### Records supplied
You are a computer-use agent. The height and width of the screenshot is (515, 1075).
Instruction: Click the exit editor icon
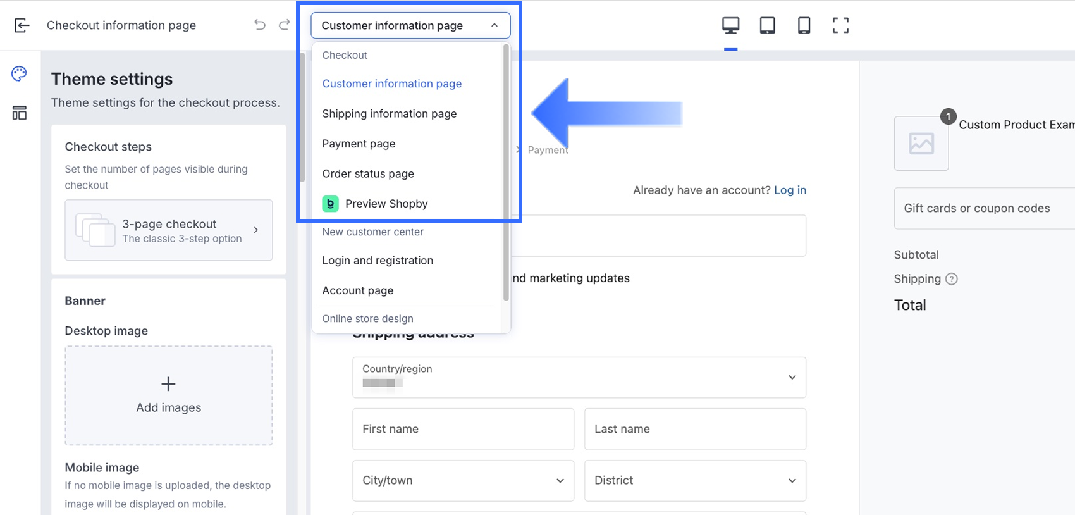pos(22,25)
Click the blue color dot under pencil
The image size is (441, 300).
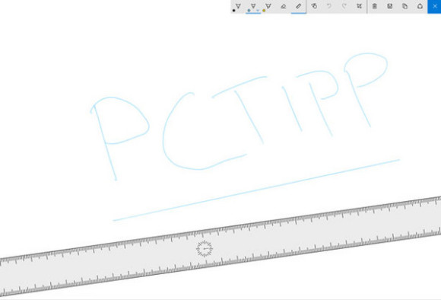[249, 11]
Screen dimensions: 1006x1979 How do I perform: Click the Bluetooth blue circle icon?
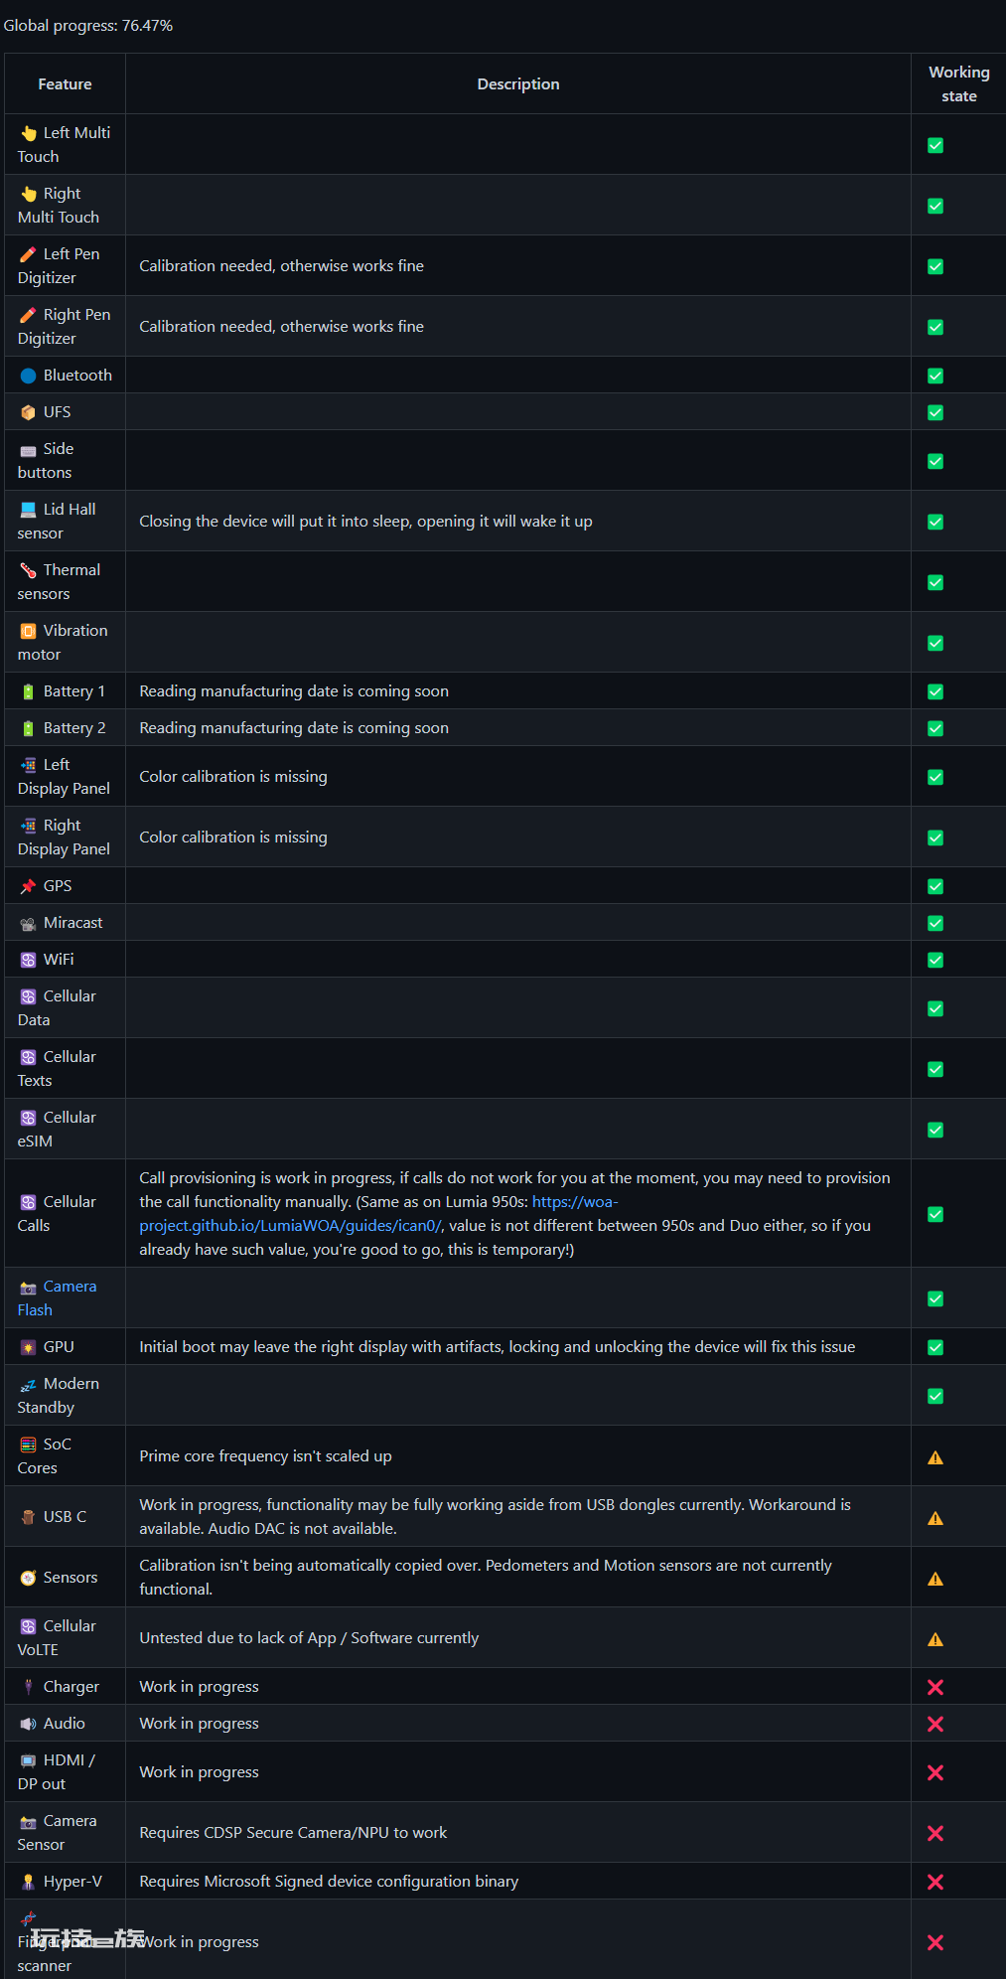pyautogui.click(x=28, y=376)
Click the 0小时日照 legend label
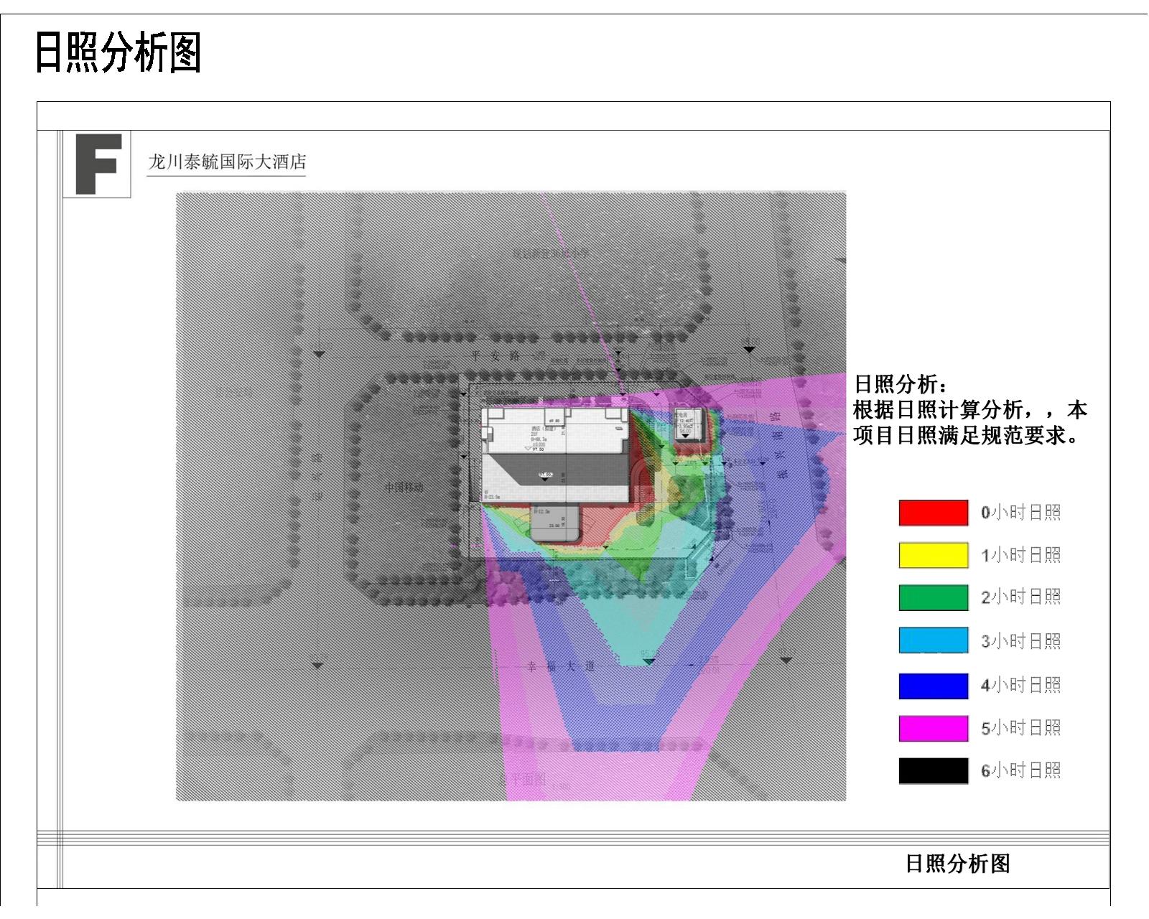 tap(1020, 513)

### Work request
Everything from the line containing "Click the blue color dot under pencil" through the last line of the entries must be repeated verbatim, except pictures.

### Your solution
Click the blue color dot under pencil
The image size is (441, 300).
[249, 11]
Screen dimensions: 1006x1979 How do I perform: Click the Bluetooth blue circle icon?
pyautogui.click(x=28, y=376)
Click the 0小时日照 legend label
 tap(1020, 513)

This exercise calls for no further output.